Kananaskis Valley - Troll Falls. Trail details: Drive south on Highway 40 and turn right at the Nakiska access road. Take the first right into the Stoney Day Use area.
Some days hubby and I don't feel like going for the full-day, 20k hike. There are so many nice areas just off the highway and so many sights only a five minute walk along a short trail, it would be a crime to pass them up simply because they're not "remote" enough.
So I'll stack up a list of short walks, hikes, or loops in the same general area and we'll check out as many as time permits. It might not be the same exercise, and it might be a little busier than the trails, but there's still so much to see.
This particular journey was along Highway 40, focusing on the area between the Nakiska ski area and the Highwood Pass area. About half this road is closed from Dec 1 to June 15 annually, so this was a rare chance to check out some hiding places along the recently opened road.
Troll Falls trail is part of a maze of different trails scattered around the Kananaskis Village area. One can mix and match to create a loop of almost any distance. This network doubles as cross-country skiing trails in winter.

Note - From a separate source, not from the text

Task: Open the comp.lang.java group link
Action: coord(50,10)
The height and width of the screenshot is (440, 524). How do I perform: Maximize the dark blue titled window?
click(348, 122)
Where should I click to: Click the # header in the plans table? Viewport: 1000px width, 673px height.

We chose the 1.6 km route directly to Troll Falls, aptly named Troll Falls trail. This was our view as we left the parking area. This isn't the actual trail (this is Stoney Trail) -- ours begins where the two hikers are standing, checking the map (with the number of trails and junctions in the area, these maps are essential). Mount Lorette is the closest rocky peak:
Our trail took a left and wound up in forest soon enough. On this day there was a prescribed burn at Mt. Nester (about 15 km west of Kananakis Village). The wind was blowing the smoke away from us, but the sun was shining through the smoke, giving the trail a glowing red hue:
Occasionally, we'd also see ash falling from the fire (the burn itself was a response to the pine beetle problem developing in Alberta. For more info, check the Banff National Park Fire and Vegetation Management site, or the Alberta Government Sustainable Resource Mt Nestor page. I have some opinions on the way the Alberta Government is managing the pine beetle threat -- but I think I'll focus on the hiking today).

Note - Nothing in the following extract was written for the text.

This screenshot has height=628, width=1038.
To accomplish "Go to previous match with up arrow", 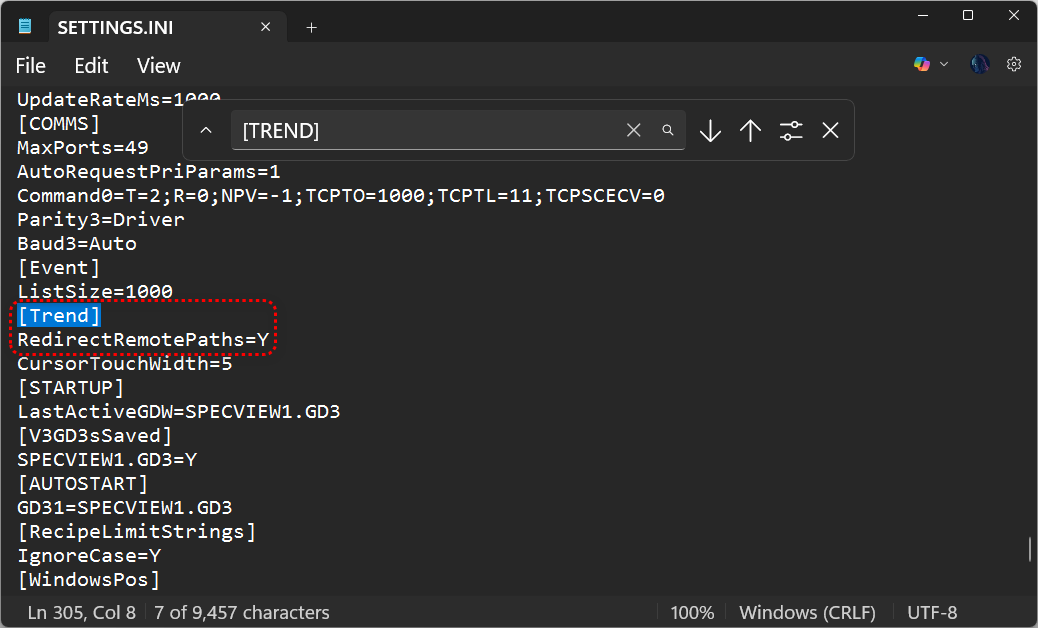I will point(750,130).
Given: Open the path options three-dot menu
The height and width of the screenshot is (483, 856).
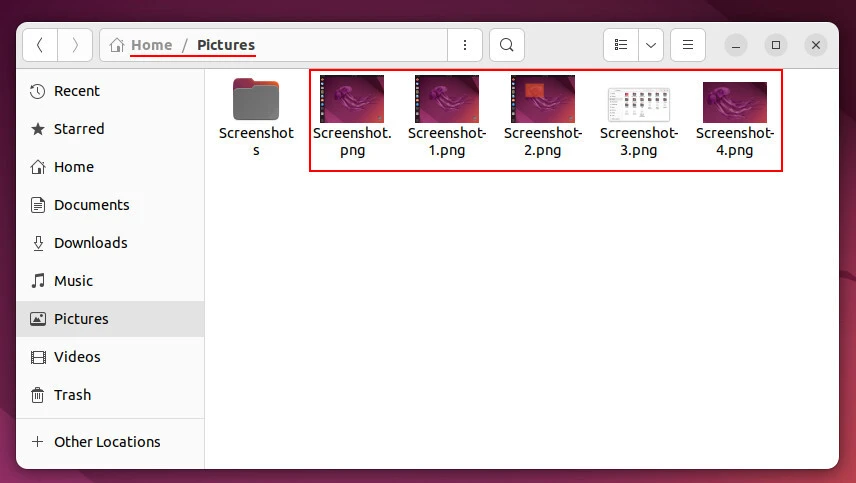Looking at the screenshot, I should tap(464, 45).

The wildflowers were fully out on this trail. Again, I'm still working on my floral knowledge (my naming scheme begins and ends at "yellow ones"), but after some debate in the household, we've established this to be a Heartleaf arnica (arnica cordifolia):
These are Bunchberries (cornus canadensis). They will eventually yield bright red berries:
We didn't expect Troll Falls to be much, but it was actually quite impressive (moreso than the photos reveal). We were struck by the power of the falls -- we had to yell to be heard. I'm sure a good reason for that was the late thaw and the spring run off... but it was still something to behold. As were the mosquitoes. There's only one quick shot of the falls because that's all we could get in before being eaten alive!

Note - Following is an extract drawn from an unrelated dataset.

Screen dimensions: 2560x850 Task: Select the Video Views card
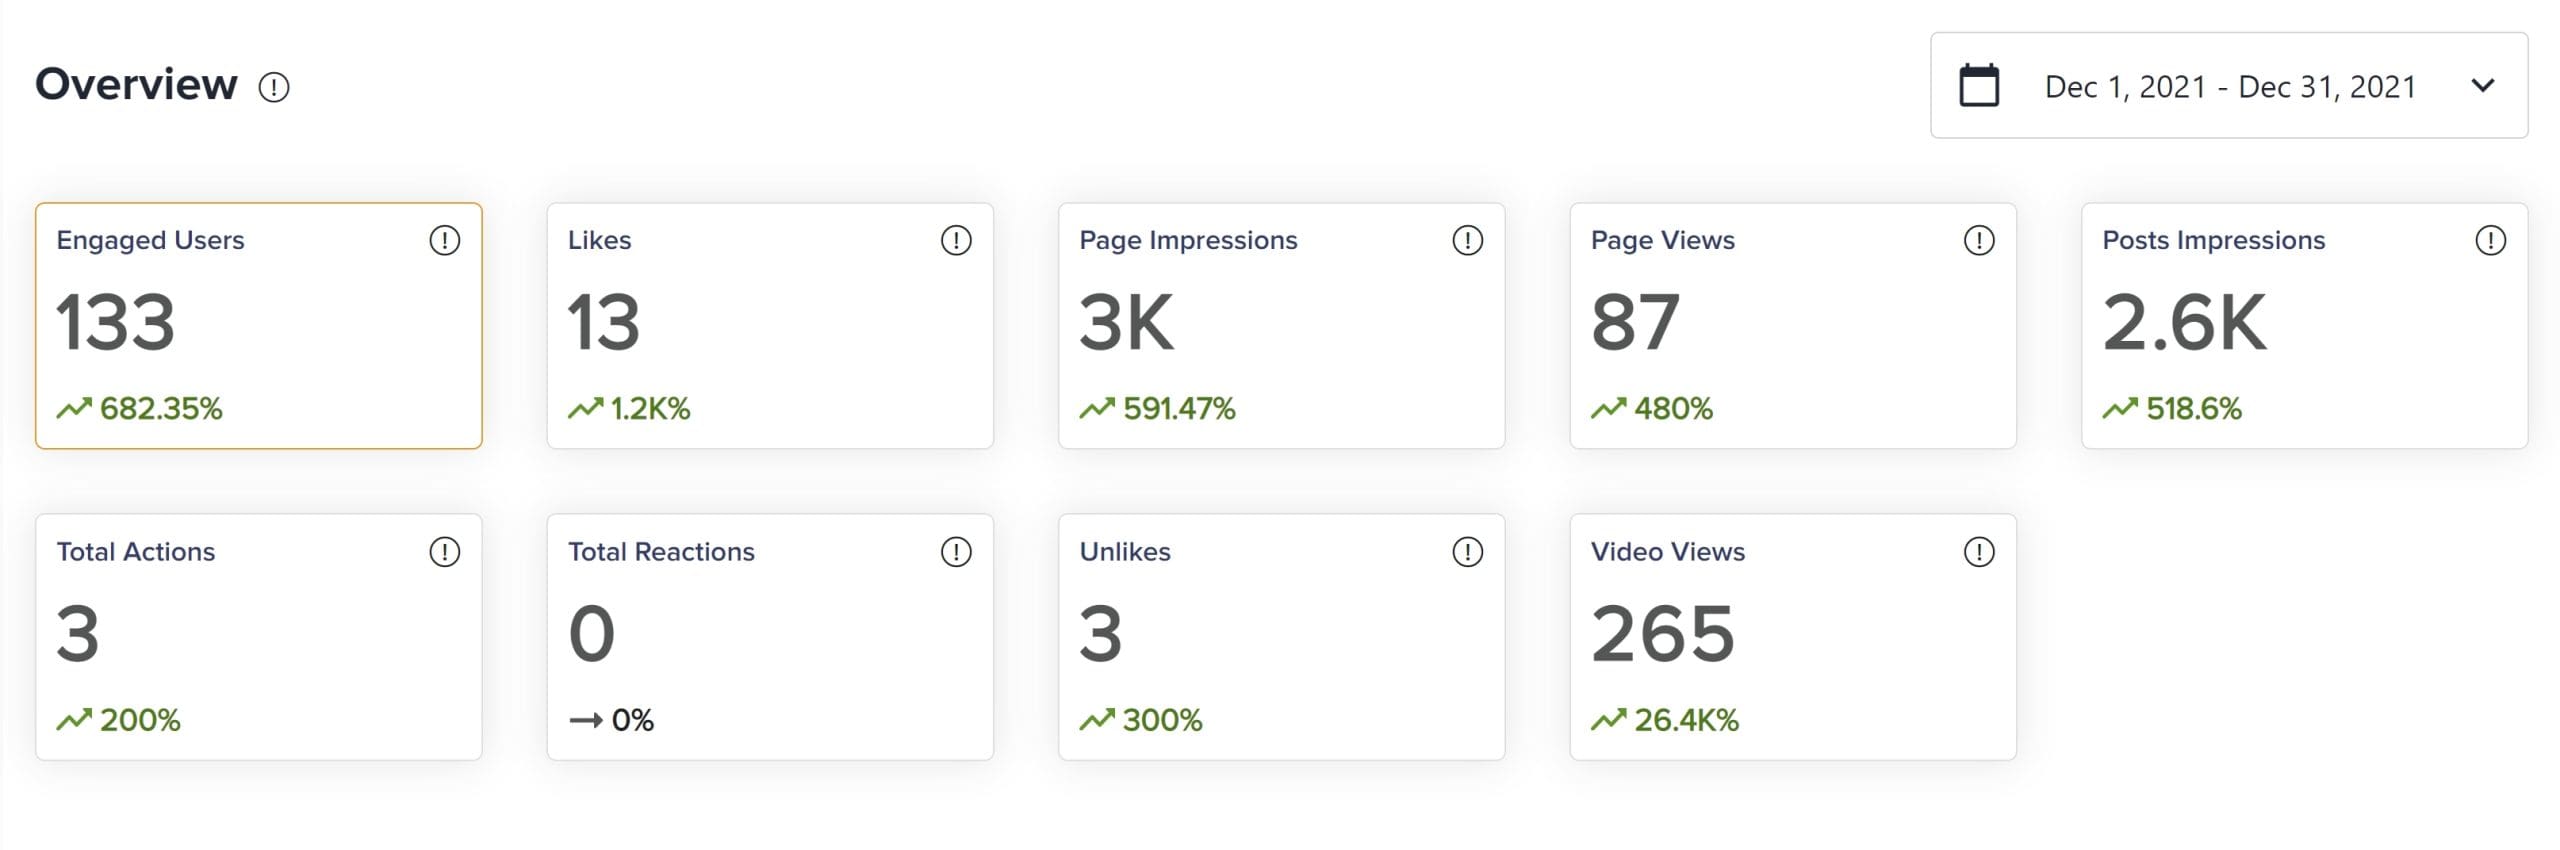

As we headed away from the falls, we could really see the effects of the burn to the west of us. Everything around us was tinged with red:
We opted to head back a different path, making the trek a 3.2 km loop. We chose Hay Meadow trail, which turned out to be an interesting choice because we didn't see another person on the trail the entire way back. Considering how busy the area was, this was remarkable. Actually, considering that for a good chunk of the way we couldn't even see the trail... that might have more to do with it.
But for a little-used trail, it had some of the best shots of the day:
The trail is directly in front of us, believe it or not...
Next, we moved on to Wedge Pond...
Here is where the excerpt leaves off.